▶ [Exercise goal]:
Reproduce, from the lines below, exactly the stretch that begins at the line containing "Image resolution: width=800 pixels, height=533" and ends at the line containing "Task: Expand the DELETE", both included.

** Material for this exercise follows **

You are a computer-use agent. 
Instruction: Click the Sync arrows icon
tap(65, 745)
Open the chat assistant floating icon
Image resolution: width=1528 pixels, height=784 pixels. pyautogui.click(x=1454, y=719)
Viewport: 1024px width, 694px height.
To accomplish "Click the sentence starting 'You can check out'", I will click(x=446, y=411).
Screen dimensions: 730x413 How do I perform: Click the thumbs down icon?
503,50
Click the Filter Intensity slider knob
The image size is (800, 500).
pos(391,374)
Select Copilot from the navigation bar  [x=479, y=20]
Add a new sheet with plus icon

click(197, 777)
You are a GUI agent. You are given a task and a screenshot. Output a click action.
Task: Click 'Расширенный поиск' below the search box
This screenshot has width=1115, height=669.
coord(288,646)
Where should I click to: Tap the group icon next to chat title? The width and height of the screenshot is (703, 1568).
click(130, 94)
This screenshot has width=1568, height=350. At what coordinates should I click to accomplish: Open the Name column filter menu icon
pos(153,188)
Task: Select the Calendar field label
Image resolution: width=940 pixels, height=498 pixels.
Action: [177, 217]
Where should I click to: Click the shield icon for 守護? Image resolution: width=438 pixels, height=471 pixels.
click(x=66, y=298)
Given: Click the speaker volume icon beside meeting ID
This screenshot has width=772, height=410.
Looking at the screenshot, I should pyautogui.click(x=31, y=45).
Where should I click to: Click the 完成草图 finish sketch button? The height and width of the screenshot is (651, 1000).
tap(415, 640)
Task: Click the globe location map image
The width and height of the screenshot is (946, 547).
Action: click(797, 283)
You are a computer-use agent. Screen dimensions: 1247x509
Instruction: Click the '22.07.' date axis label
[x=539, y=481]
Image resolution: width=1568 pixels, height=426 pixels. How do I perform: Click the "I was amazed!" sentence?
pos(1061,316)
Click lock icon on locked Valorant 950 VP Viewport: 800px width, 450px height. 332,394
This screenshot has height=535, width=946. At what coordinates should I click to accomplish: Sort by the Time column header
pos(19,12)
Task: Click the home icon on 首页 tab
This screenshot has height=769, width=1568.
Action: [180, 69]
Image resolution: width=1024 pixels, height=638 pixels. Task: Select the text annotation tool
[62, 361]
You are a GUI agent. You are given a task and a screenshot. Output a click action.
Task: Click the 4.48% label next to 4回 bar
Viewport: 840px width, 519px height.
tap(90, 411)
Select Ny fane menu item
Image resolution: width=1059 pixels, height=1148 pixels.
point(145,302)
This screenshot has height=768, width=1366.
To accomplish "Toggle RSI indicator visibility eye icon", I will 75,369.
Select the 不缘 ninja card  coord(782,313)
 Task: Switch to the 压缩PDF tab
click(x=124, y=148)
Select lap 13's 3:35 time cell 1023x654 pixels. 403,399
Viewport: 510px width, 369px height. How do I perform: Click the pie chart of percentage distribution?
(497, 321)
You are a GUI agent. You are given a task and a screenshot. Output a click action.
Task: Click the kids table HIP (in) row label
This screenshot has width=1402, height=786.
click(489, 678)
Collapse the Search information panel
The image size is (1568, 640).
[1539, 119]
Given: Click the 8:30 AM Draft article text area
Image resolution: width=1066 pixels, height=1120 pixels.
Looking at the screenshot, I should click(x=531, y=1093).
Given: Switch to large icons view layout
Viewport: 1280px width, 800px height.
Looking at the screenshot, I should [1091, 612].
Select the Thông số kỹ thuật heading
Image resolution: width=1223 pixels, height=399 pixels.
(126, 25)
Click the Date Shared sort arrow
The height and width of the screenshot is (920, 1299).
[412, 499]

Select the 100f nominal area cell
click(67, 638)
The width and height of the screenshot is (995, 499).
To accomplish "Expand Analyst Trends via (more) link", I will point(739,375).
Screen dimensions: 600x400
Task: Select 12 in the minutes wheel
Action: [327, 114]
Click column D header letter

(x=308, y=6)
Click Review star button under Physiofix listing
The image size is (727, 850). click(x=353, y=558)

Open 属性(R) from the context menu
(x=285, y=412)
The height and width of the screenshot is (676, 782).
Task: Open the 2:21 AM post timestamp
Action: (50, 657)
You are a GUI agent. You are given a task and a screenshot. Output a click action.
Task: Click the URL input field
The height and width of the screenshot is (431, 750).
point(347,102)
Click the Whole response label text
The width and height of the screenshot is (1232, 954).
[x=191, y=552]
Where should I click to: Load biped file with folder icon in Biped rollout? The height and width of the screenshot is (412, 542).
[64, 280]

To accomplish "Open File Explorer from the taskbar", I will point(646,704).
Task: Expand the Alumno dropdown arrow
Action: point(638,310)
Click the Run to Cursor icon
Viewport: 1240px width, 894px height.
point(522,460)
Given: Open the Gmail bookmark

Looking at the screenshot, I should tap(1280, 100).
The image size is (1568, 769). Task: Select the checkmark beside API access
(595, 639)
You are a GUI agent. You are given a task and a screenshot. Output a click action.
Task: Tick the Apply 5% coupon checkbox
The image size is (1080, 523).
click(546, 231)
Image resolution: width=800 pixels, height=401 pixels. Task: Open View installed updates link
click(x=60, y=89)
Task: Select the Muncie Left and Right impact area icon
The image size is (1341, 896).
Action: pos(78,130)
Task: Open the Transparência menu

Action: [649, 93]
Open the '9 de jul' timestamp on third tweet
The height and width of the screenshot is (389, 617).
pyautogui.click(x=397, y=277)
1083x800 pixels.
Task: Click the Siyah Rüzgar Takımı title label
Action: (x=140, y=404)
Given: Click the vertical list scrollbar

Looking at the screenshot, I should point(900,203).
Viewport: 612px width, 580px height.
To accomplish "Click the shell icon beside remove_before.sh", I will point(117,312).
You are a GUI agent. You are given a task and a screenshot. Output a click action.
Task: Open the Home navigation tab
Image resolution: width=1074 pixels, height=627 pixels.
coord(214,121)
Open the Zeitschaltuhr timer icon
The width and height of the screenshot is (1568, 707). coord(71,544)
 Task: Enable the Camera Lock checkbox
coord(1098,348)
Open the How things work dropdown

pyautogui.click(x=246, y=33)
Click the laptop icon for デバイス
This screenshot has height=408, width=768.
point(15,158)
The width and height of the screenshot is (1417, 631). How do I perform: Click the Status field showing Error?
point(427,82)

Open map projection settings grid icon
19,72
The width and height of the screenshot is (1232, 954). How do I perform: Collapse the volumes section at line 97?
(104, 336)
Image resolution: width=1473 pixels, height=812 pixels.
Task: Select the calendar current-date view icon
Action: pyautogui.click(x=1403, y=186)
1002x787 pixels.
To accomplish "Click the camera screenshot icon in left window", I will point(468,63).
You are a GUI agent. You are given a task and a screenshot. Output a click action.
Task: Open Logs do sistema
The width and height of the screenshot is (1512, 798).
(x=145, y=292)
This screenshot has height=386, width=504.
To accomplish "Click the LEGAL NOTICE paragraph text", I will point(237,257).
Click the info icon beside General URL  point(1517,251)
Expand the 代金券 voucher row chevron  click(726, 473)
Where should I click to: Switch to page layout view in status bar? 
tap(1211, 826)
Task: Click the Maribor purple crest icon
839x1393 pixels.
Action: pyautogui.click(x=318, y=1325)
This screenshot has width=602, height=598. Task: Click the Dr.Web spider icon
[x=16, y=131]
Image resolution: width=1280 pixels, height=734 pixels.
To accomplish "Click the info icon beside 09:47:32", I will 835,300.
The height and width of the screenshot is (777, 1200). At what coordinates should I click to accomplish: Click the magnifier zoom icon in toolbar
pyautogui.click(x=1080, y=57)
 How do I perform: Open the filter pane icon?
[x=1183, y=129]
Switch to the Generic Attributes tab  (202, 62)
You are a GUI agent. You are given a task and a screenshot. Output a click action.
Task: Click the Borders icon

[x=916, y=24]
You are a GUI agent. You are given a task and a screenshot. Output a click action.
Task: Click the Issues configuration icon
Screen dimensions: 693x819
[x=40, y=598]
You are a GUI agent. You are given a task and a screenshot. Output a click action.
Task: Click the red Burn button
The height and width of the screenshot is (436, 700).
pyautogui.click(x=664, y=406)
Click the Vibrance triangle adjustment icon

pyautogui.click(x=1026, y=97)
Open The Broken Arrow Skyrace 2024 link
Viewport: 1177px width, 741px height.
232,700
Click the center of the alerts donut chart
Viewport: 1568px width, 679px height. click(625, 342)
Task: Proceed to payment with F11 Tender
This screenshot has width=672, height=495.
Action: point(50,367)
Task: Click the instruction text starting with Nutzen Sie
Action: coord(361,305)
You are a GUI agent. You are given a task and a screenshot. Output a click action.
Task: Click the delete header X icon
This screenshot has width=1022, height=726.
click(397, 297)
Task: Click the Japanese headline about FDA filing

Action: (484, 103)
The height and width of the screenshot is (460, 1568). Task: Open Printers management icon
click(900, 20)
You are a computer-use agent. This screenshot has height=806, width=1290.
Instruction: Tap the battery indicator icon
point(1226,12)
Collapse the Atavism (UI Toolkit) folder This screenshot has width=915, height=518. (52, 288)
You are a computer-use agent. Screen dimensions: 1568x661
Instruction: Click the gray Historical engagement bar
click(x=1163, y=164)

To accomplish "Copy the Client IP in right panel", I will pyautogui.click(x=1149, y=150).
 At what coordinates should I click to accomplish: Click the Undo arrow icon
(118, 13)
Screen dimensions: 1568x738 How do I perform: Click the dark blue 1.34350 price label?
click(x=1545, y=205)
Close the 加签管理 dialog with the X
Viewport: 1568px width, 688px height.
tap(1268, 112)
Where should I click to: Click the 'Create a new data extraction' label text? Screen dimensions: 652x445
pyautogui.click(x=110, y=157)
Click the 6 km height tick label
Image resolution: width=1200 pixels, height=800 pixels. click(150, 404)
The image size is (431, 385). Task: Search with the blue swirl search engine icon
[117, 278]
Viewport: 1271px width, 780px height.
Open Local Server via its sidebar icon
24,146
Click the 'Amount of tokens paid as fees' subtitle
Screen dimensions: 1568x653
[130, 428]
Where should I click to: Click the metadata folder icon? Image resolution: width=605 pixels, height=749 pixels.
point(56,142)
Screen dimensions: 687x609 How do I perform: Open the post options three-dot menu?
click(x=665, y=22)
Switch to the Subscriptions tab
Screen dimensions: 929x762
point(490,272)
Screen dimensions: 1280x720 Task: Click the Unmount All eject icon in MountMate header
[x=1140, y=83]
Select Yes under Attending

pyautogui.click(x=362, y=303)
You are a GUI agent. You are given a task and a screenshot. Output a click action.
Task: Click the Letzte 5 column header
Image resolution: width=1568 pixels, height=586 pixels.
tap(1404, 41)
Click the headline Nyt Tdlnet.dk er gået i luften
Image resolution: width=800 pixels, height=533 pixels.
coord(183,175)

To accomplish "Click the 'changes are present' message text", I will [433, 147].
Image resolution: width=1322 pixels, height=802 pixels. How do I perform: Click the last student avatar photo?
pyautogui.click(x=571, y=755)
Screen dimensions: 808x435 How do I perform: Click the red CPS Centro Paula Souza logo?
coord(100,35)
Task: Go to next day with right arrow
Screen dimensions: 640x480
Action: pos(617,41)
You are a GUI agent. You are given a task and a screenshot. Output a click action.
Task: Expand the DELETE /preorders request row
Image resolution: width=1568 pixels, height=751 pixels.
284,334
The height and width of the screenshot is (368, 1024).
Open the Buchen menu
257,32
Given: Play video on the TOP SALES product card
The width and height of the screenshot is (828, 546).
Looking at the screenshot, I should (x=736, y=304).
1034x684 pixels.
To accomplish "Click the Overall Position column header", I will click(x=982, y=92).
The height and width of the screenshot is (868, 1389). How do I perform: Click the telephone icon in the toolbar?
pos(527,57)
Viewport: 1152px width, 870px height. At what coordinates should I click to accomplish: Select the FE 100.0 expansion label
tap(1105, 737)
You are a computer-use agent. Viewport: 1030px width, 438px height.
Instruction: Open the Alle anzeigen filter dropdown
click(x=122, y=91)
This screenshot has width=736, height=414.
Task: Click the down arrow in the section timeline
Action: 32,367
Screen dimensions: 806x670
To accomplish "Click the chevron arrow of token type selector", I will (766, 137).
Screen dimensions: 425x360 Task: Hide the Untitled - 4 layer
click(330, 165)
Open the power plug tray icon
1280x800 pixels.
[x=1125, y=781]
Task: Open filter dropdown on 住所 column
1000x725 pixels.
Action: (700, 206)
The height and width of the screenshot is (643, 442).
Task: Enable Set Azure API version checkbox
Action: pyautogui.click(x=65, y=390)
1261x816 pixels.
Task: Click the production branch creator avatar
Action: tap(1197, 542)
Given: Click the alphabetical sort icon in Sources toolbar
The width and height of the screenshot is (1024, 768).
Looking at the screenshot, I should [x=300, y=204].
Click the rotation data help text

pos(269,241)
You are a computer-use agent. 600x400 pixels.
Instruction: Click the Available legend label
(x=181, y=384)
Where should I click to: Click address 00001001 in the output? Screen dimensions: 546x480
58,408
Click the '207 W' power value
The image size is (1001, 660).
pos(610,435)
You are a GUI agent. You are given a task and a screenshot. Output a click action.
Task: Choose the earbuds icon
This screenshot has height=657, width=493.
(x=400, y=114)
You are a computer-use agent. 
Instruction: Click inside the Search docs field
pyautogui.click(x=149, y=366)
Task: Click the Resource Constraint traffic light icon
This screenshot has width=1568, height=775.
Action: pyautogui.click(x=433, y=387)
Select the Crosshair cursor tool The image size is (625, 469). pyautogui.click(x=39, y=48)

** End of Material for this exercise **

▶ [Result]:
Image resolution: width=800 pixels, height=533 pixels.
coord(183,175)

To accomplish "Click the 'changes are present' message text", I will [433, 147].
Image resolution: width=1322 pixels, height=802 pixels. How do I perform: Click the last student avatar photo?
pyautogui.click(x=571, y=755)
Screen dimensions: 808x435 How do I perform: Click the red CPS Centro Paula Souza logo?
coord(100,35)
Task: Go to next day with right arrow
Screen dimensions: 640x480
Action: pos(617,41)
You are a GUI agent. You are given a task and a screenshot. Output a click action.
Task: Expand the DELETE /preorders request row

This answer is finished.